何が本当に幸せかはわからない
ジョーは、トランペッターとして花咲くことはできなかった。でも不幸な人生だったか? というと、決してそんなことはない。仲間に恵まれ、子どもに恵まれ、何より、どんな姿でも受け入れてくれるるいと出会った。
るいはトランペットが吹けなくても、決して見捨てたりなどしなかった。それどころか、仕事の手伝いも、家事もろくにできないジョーでさえ受け入れたのだ。
そういう点では、ジョーの人生は幸せだったのではないだろうか。
何か大きな成功をおさめることや、たくさんの人に認められることが幸せだと思われがちだが、実際はそうとも限らない。結局は自分がどう感じるか、それがすべてだとも思うのだ。

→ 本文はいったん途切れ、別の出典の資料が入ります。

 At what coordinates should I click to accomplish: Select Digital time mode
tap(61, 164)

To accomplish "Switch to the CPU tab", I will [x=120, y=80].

一見夢を叶え、成功をおさめたかのように思えても、その立場だからこそ受けるプレッシャーや責任で潰れてしまう人もいるし、名声に人が寄ってきて人間不信になることだってある。何が本当に幸せかはわからないものだ。
最近、アイドルのオーディション番組が増えている。合格した人が注目されるが、その背後には、その何倍もの通過しなかった人たちの人生がある。プロのスポーツの世界も、活躍できずに引退していく人たちの方が多い。夢が叶わないほうが多数派で、それを失敗だと断じることはできない。そして、夢が叶わなかったあとの人生の方が長いのだ。
夢が叶わなかった先の生き方を考える方が大事なのではないかと思う。